Why I Sing: Bob Stevens

I grew up playing music and singing. My “début” was singing “We‘re Going to a Hukilau”, accompanying myself on the ukulele at a ward dinner when I was four years old. I wasn’t very happy about it. I was so terrified my Mom had to sit by me while I did it. I was traumatized for a long time. In fact, ukuleles still scare me. By the time I rediscovered singing, I was in high school, and several friends talked me into trying out for the A‘Capella Choir and Madrigals. Those experiences set the stage for what has become my preferred pastime. It is far more than a distraction; it is an obsession, perhaps even a calling.

J. Reuben Clark once said,” We get nearer to the Lord through music than perhaps through any other thing except prayer.” I genuinely believe that to be true. I have felt things while singing beautiful music that I have felt under no other circumstances. I have found choral music to be a great source of hope and healing. Singing has been a sanctuary for me many times over the years. In the darkest hours of my life, I’ve found refuge in music, particularly in singing. There have even been particularly bad times when I couldn‘t sing. The notes have gotten stuck in my throat; my heart wouldn’t let them escape.

By singing together, by breathing and articulating and harmonizing together, I believe we subconsciously make an unwritten promise that we‘ll support each other, lift each other up, that we won’t forsake each other. We become integral parts of the whole, and we can‘t exist without each other.

English musician, composer, record producer, singer and visual artist Brian Eno, said,“I believe in singing. I believe in singing together. I believe that singing is the key to long life, a good figure, a stable temperament, increased intelligence, new friends, super self-confidence, heightened sexual attractiveness and a better sense of humor.”

It’s obvious, isn‘t it? All these things have happened to me as a result of singing in choirs. Okay, not all of them. In fact, I think only one of them has actually occurred. I have, gratefully, gained some new friends. Perhaps the other outcomes he mentions are yet to come.

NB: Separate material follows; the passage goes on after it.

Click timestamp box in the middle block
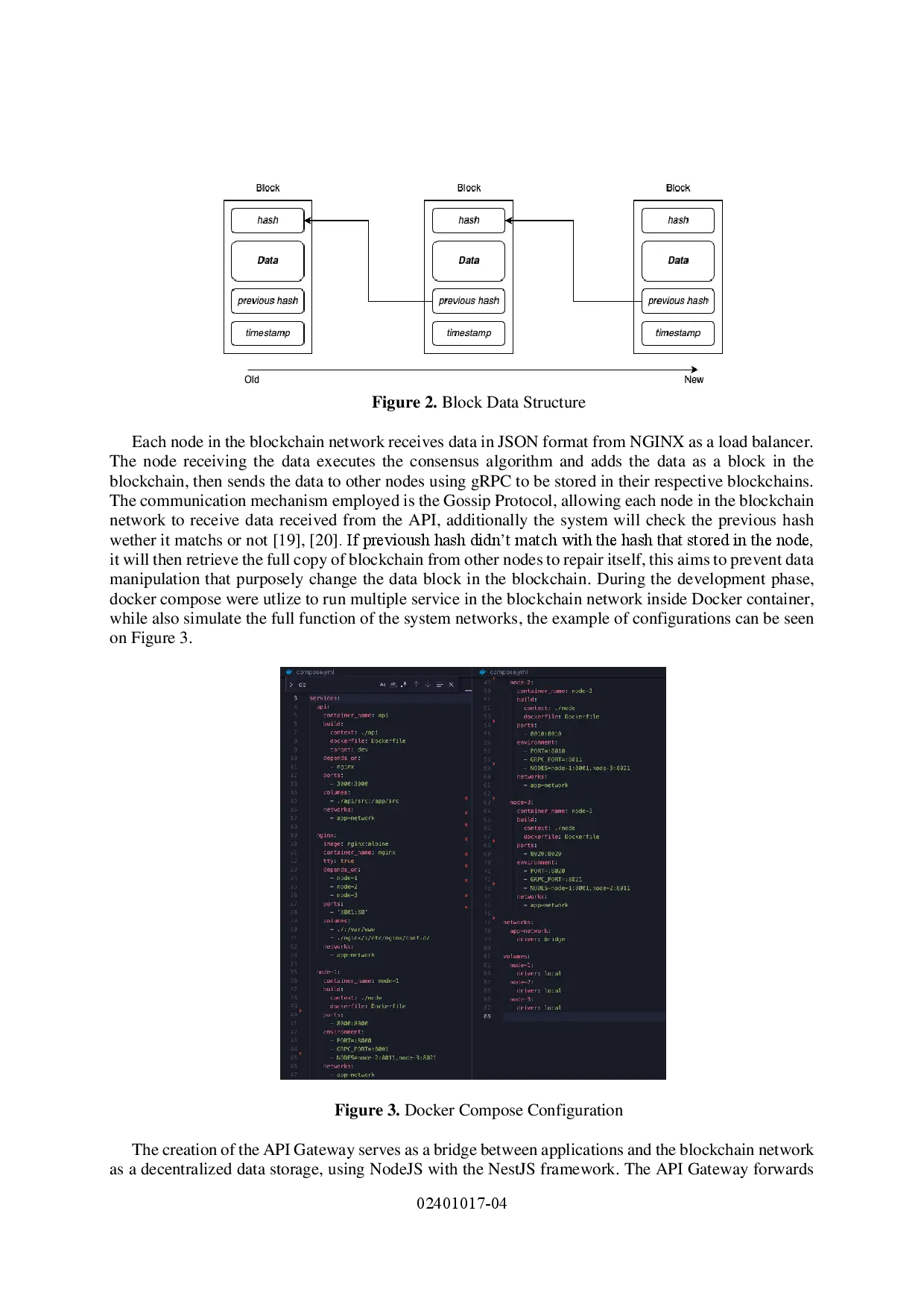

Robert Shaw, one of the most renowned and wise choral conductors to ever stand on a podium, once said,” As soon as we find each other, we invite the miracle to begin.” (He also said,” Music is like sex; it’s too important to be left up to the professionals.” You gotta love him.) The Utah Chamber Artists have “found” each other. We have “found” an extraordinary musical director, executive director, choral coach and board of trustees. We have “found” beautiful music to sing, written by contemporary and classical composers and arrangers. We have “found” friends who share our love of, and commitment to, superb choral singing.

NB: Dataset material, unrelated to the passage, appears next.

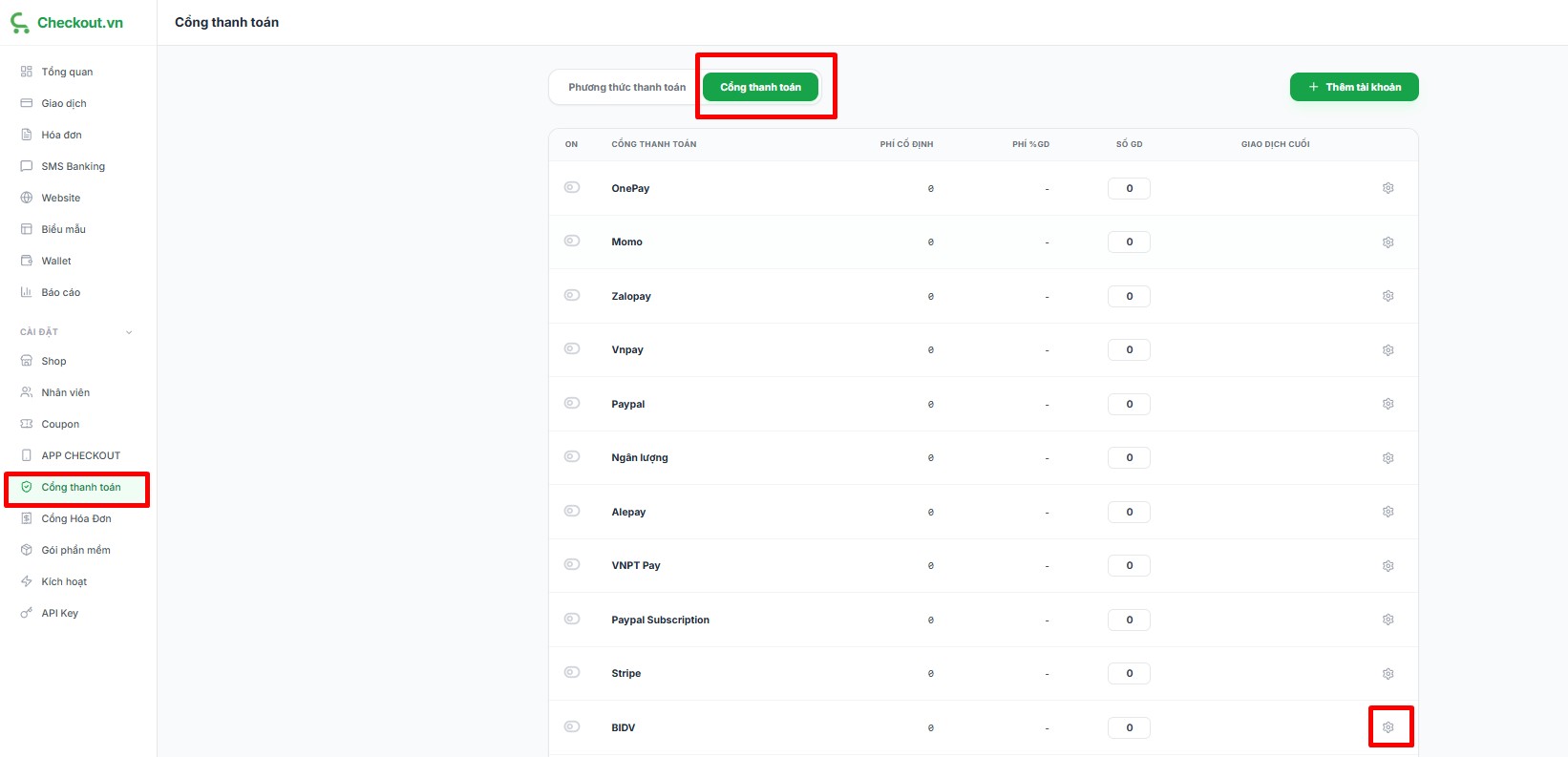Collapse the CÀI ĐẶT section chevron
Viewport: 1568px width, 757px height.
coord(129,332)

A favorite song, written in the 1860s, conveys how I feel about singing:

My life flows on in endless song
Above earth‘s lamentation,
I catch the sweet, tho’ far-off hymn
That hails a new creation.
Through all the tumult and the strife
I hear the music ringing;
It finds an echo in my soul–
How can I keep from singing?

Author Unknown

With wonderful friends, beautiful music, inspiring leadership, how, indeed, can I keep from singing?